The average standard dev is (10 + 7) / 2 = 8.5 .
Together though, the heights
-------|||----------|||-|||-----------------|||---
153 167 170 190
spread like 170 +- 13.2, much greater than 170 +- 8.5.
Why ? Because we have not only the spreads men +- 10 and women +- 7,
but also the spreads from 160 / 180 about the common mean 170.
Exercise: compute the spread 13.2 in two ways,
from the formula above, and directly.
This is a tricky problem because benchmarks can be of different natural lengths anyway. So, the first thing you need to do is to convert each of the individual sub-benchmark figures into scale-invariant values (e.g., “speed up factor” relative to some believed-good baseline) so that you at least have a chance to compare different benchmarks.
Then you need to pick a way to combine the figures. Some sort of average. There are, however, many types of average. We can reject the use of the mode and the median here; they throw away too much relevant information. But the different kinds of mean are useful because of the different ways they give weight to outliers. I used to know (but have forgotten) whether it was the geometric mean or the harmonic mean that was most useful in practice (the arithmetic mean is less good here). The geometric mean is basically an arithmetic mean in the log-domain, and a harmonic mean is similarly an arithmetic mean in the reciprocal-domain. (Spreadsheets make this trivial.)
Now that you have a means to combine the values for a run of the benchmark suite into something suitably informative, you've then got to do lots of runs. You might want to have the computer do that while you get on with some other task. :-) Then try combining the values in various ways. In particular, look at the variance of the individual sub-benchmarks and the variance of the combined benchmark number. Also consider doing some of the analyses in the log and reciprocal domains.
Be aware that this is a slow business that is difficult to get right and it's usually uninformative to boot. A benchmark only does performance testing of exactly what's in the benchmark, and that's mostly not how people use the code. It's probably best to consider strictly time-boxing your benchmarking work and instead focus on whether users think the software is perceived as fast enough or whether required transaction rates are actually attained in deployment (there are many non-programming ways to screw things up).
Good luck!
You are trying to solve the wrong problem. Better try to minimize it. The differences can be because of caching.

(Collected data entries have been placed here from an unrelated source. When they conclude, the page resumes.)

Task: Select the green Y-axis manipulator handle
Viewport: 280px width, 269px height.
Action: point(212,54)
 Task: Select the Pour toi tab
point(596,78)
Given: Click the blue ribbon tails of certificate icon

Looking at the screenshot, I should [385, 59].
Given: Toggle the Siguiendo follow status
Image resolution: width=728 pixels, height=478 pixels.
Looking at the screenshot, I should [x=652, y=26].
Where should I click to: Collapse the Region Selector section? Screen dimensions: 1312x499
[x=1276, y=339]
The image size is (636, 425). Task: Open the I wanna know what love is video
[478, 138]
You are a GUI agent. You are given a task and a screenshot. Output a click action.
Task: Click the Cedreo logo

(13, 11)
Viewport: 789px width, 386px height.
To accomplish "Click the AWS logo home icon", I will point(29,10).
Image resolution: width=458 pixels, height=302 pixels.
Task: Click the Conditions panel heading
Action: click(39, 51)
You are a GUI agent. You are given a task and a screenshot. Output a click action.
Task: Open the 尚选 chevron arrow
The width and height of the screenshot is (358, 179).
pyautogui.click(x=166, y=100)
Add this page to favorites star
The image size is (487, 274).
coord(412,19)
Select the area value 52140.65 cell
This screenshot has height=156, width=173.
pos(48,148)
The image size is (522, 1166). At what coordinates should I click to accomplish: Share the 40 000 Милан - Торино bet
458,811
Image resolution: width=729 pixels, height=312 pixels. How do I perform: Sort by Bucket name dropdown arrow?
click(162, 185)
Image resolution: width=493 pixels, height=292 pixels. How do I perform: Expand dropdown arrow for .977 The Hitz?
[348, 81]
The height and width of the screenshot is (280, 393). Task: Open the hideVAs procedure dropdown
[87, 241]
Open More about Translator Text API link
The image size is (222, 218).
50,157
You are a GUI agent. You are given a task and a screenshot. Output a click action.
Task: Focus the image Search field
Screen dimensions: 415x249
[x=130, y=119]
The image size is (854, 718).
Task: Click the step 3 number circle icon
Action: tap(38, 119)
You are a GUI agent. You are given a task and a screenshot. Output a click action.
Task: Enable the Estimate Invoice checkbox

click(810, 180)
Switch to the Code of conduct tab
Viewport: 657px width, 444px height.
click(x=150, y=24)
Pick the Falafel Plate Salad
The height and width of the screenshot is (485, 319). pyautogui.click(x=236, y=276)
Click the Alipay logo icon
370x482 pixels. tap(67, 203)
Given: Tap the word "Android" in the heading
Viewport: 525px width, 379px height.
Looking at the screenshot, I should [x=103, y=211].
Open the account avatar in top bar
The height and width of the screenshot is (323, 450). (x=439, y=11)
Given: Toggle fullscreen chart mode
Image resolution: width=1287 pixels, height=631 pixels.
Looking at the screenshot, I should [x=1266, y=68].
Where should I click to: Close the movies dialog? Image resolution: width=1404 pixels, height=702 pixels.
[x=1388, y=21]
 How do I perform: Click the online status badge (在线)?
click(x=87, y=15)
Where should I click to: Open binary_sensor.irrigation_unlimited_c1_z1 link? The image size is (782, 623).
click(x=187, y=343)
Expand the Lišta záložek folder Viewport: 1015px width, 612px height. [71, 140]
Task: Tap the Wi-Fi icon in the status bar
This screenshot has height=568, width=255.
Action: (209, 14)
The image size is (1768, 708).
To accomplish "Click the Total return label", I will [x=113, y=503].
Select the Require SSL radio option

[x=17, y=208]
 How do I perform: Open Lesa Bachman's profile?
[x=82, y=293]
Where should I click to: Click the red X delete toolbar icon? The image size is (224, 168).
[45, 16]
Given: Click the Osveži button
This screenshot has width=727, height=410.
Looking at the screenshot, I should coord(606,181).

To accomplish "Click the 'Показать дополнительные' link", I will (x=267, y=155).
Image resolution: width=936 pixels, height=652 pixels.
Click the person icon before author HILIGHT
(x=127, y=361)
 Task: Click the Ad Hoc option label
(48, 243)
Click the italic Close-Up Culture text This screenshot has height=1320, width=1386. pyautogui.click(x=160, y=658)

Try running the code on a single (same) core with SetThreadAffinityMask() function on Windows.
Drop the first measurement.
Increase the thead priority.
Stop hyperthreading.
If you have many conditional jumps it can introduce visible differences between calls with different input. (this could be solved by giving exactly the same input for i-th iteration, and then comparing the measured times between these iterations).